The mystery of who betrayed Anne Frank and her family may finally be solved.
A new study conducted by the Anne Frank House museum in Amsterdam says the hiding place of the Jewish teenager and her family may actually have been found by accident.
In 1944, German police discovered Anne Frank and seven others in hiding and sent them to concentration camps. Everyone except Otto Frank (Anne's father) died before the camps were liberated, including Anne who died of typhus at age 15 at Bergen-Belsen camp in Germany.
Until now, it was assumed that members of the Sicherheitsdienst (German Security Service) found them because a traitor had shared information about the Secret Annexe, the group's hiding spot behind a movable bookcase, the Anne Frank House says.
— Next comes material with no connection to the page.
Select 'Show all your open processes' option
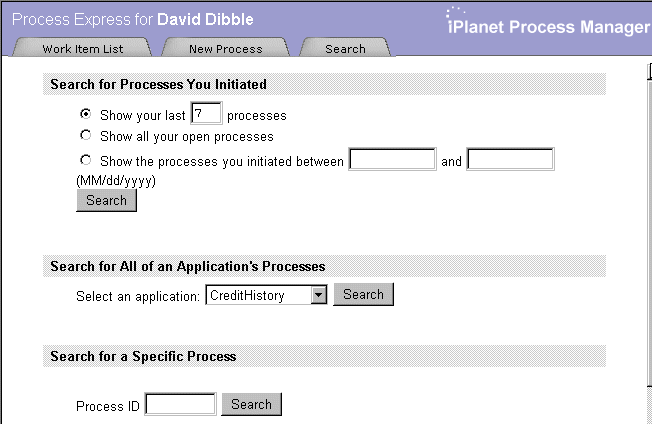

Otto Frank was always convinced they had been betrayed, the museum said, and he spent the rest of his life trying to figure out who tipped off the Nazis.
But the recent study offers a new perspective: the Germans raided 263 Prinsengracht for a different reason - and stumbled upon Anne Frank and seven others in hiding by coincidence.
The authors examined new and existing information, including Anne Frank's diary, for clues. They came to the conclusion that the Germans were at the property not because someone betrayed the Franks, but in search of illegal employment and ration coupon fraud.
Anne frequently wrote about arrests involving illegal trade of ration coupons in her diary, the study says. “B. and D. have been caught, so we have no coupons,” she wrote on March 14, 1944.
“This clearly indicates that the people in hiding got at least part of their ration coupons from these salesmen,” the study states. The report also notes that the police spent more than two hours at the house, which is longer than it should have taken to arrest people hidden in the annexe.